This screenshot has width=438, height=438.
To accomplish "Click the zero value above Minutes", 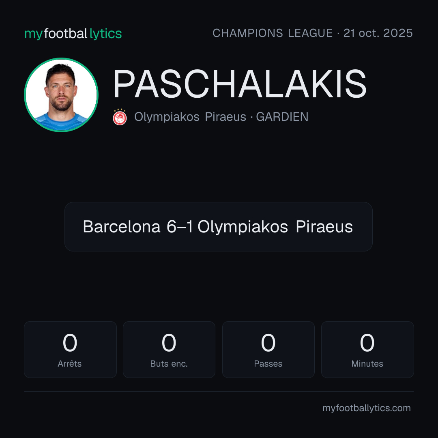I will (x=367, y=343).
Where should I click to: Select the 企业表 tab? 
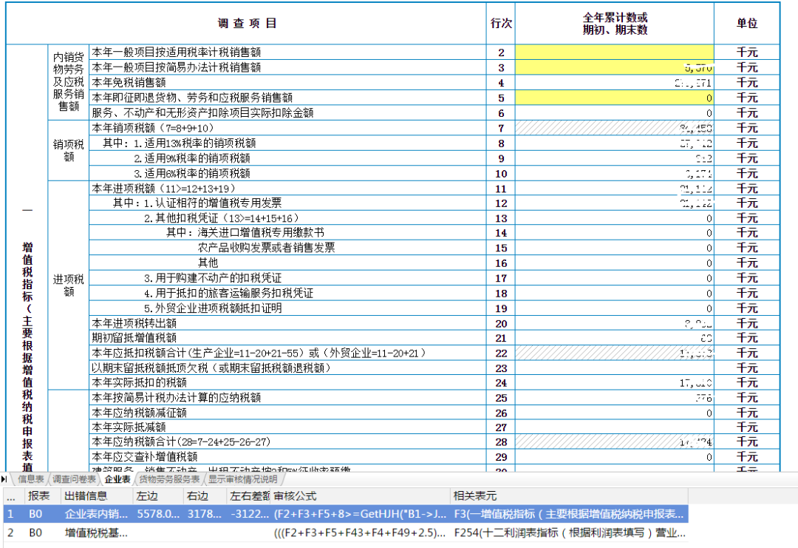(118, 479)
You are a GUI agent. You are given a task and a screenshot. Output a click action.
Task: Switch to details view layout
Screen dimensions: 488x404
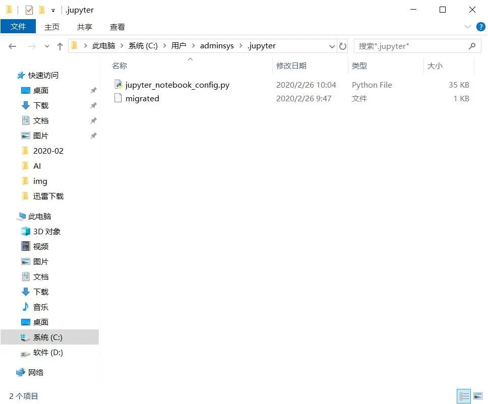[464, 396]
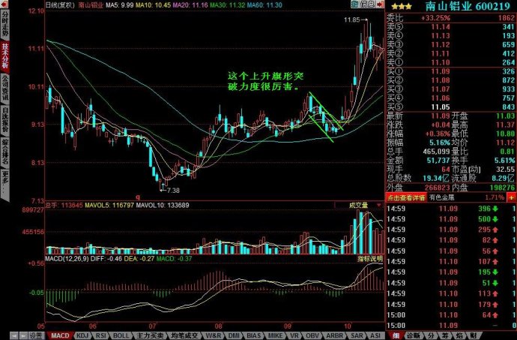The height and width of the screenshot is (340, 517).
Task: Select the RSI indicator tab
Action: coord(101,335)
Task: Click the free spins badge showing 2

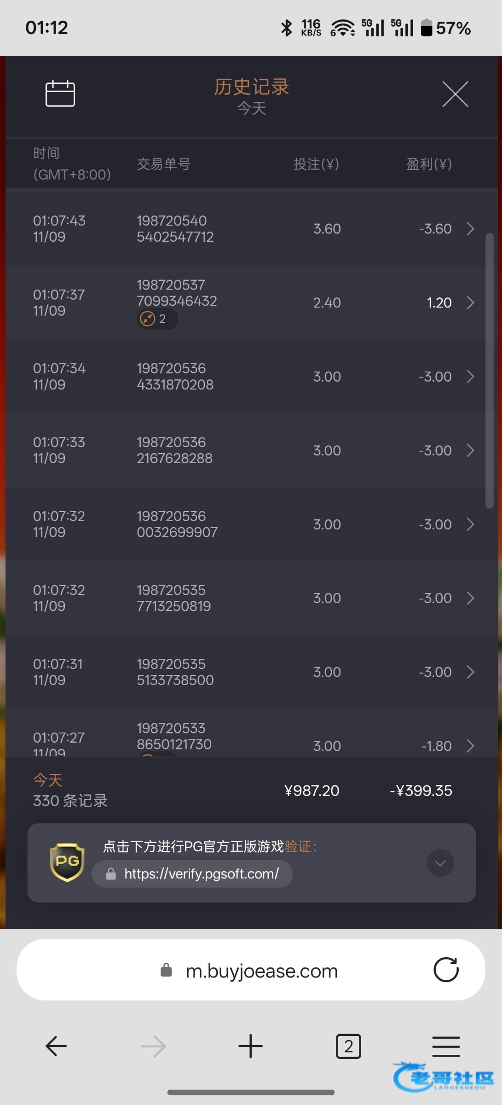Action: tap(156, 319)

= = =

What the exercise asks: Please print exactly the lines from the line containing "You are a GUI" through the end of the records above, both included, leaving out every picture.

Result for this exercise:
You are a GUI agent. You are given a task and a screenshot. Output a click action.
Task: Switch to details view layout
Screen dimensions: 488x404
[464, 396]
The height and width of the screenshot is (340, 517).
Task: Select the RSI indicator tab
Action: coord(101,335)
Task: Click the free spins badge showing 2

Action: tap(156, 319)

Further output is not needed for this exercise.